Advertising is also tightly circumscribed. The regulations ban sponsorship-style advertising, affiliate marketing, promotions encouraging impulsive play, personalized offers designed to increase spending and marketing aimed at under-18s. Gambling ads will be restricted from public transportation and the front pages of print publications. Operators must submit regular reports on user activity and profits and pay a quarterly levy equal to 3.5% of online gambling profits.
That compliance burden is central to the state’s strategy. Legalization is being paired with conditions designed to make the regulated market unattractive to bad actors while giving consumers a safer alternative to unlicensed sites. The challenge is that illegal operators, by definition, do not face those costs unless enforcement is visible and credible.
Prediction markets test the boundaries
The department’s stance on new forms of event wagering shows that New Zealand is not limiting its attention to casinos and lotteries. It recently concluded that prediction market platforms Polymarket and Kalshi are illegal under New Zealand gambling law. The decision treated event contracts on politics, sports, monetary policy and other outcomes as gambling products when offered to New Zealanders by unauthorized operators.
That position matters because prediction markets occupy a contested space between financial products, information markets and betting. New Zealand’s Financial Markets Authority has indicated that some products could meet the definition of derivatives, but that does not necessarily remove them from the Gambling Act.
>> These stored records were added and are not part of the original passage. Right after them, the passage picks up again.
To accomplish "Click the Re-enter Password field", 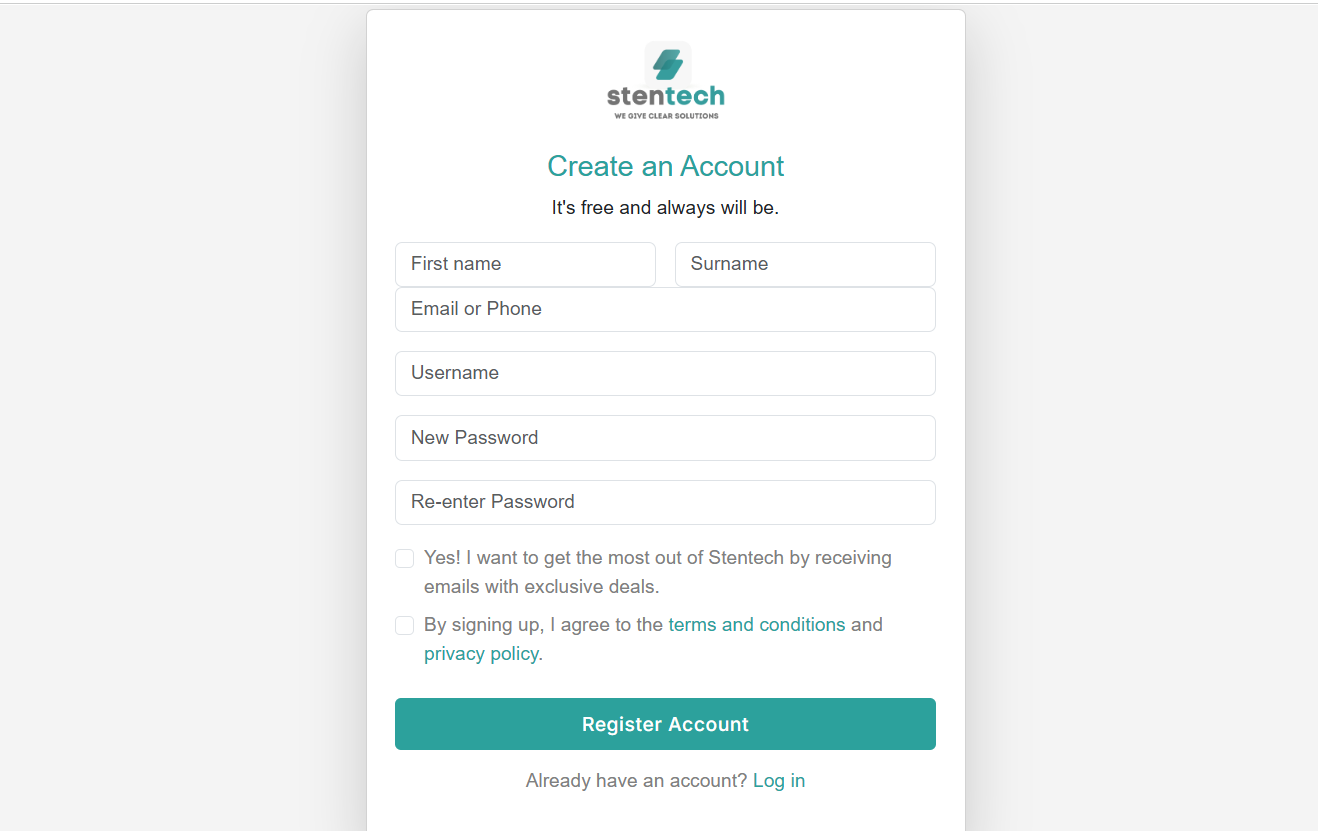I will [665, 502].
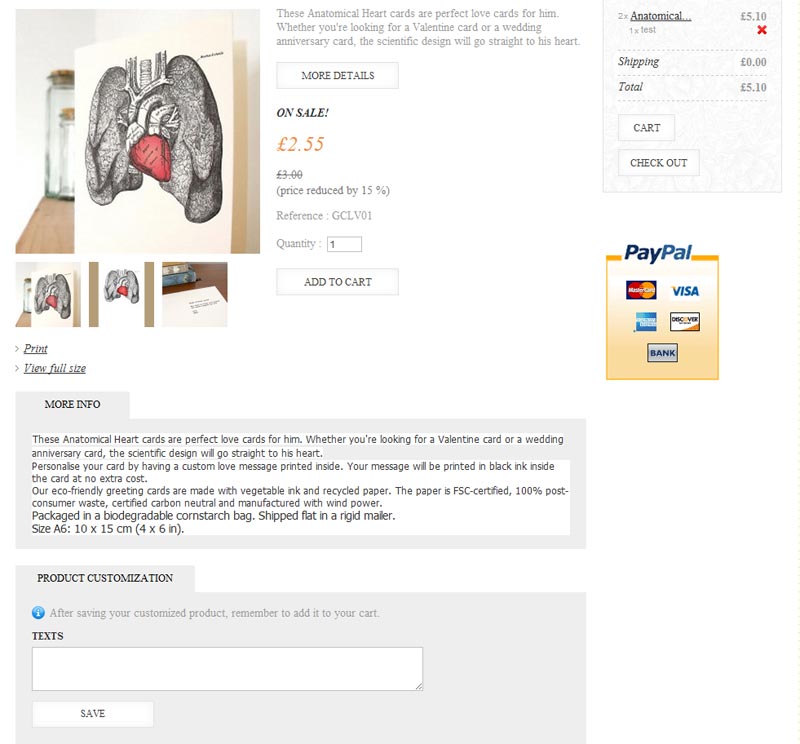Open the MORE INFO tab
800x744 pixels.
(72, 405)
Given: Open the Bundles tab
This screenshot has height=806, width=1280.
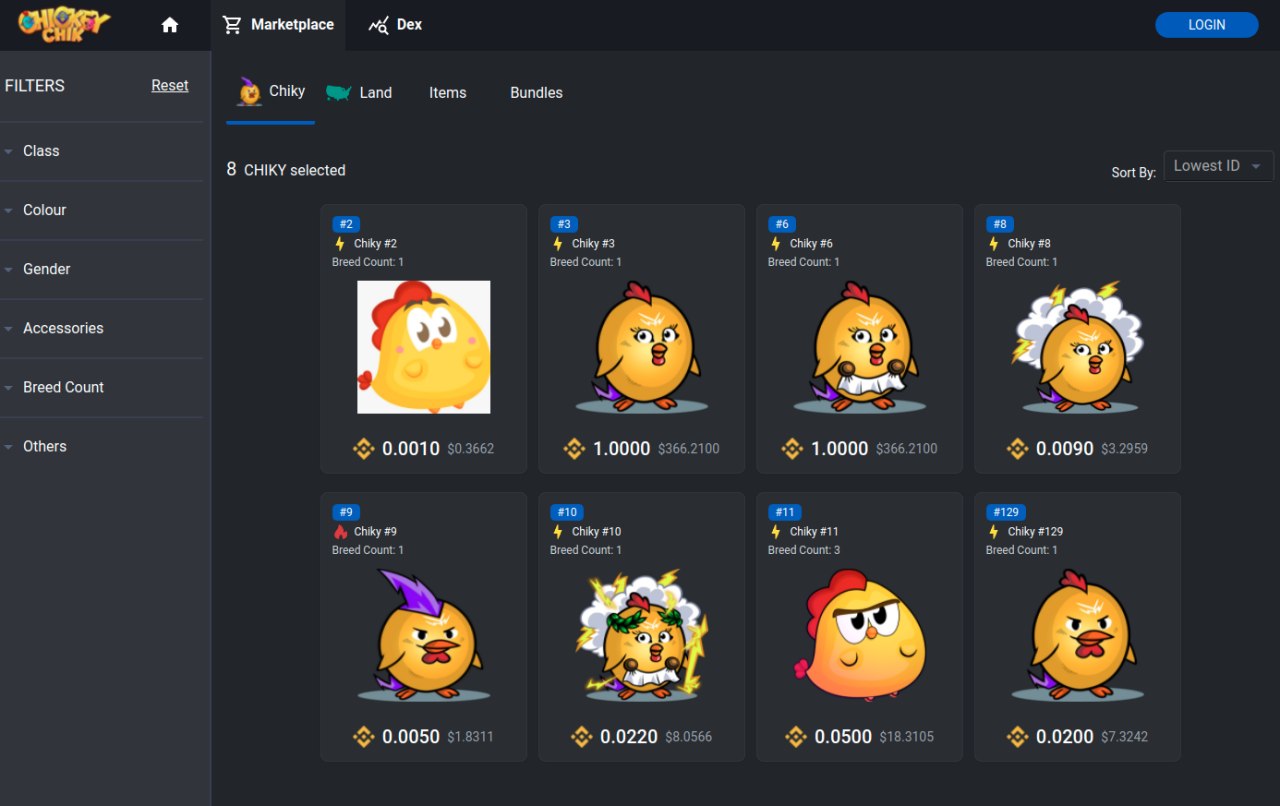Looking at the screenshot, I should point(536,93).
The Department of Internal Affairs’ view is that if New Zealanders are staking money on uncertain outcomes through unauthorized platforms, the products fall within the gambling perimeter.
The regulator’s approach mirrors a broader international trend. Australia’s gambling regulator has also classified such platforms as gambling, and New Zealand officials have said notification letters would be issued for clarity. For licensed casino applicants, the message is clear: The new regime will not be defined solely by traditional games. Authorities are trying to draw a firm line around any digital product that functions like wagering, especially when marketed across borders.
Regional scams heighten the enforcement stakes
New Zealand’s domestic enforcement also sits against a wider Asia-Pacific backdrop of online gambling, scams and cross-border labor exploitation. In Myanmar, authorities recently sentenced 18 Nepali nationals to prison for work at illegal online gambling and scam centers near the Thai border, according to reporting on the Myanmar enforcement case that cited Makalukhabar. The case was part of a broader action involving hundreds of foreign nationals.
Those operations are different from the New Zealand lottery case, but they point to the same structural issue: online gambling businesses can scale rapidly, recruit across borders and operate beyond the reach of ordinary consumer protections. Reports from the Myanmar case said workers were often recruited with promises of digital marketing or customer service jobs, only to have passports confiscated and be kept under tight security. The enforcement challenge therefore extends from consumer loss to organized crime and human vulnerability.
For New Zealand, the Mcllroy-Jones sentencing is likely to be read as a warning shot before licensing begins in earnest. A regulated market can create lawful channels, tax revenue and harm controls, but it also creates a sharper distinction between approved operators and everyone else. The department’s first illegal online lottery prosecution signals that the state wants that distinction to have consequences. As the 2026 framework approaches, the credibility of New Zealand’s gambling overhaul will depend on both sides of the equation: licensing operators that meet the rules and pursuing those that do not.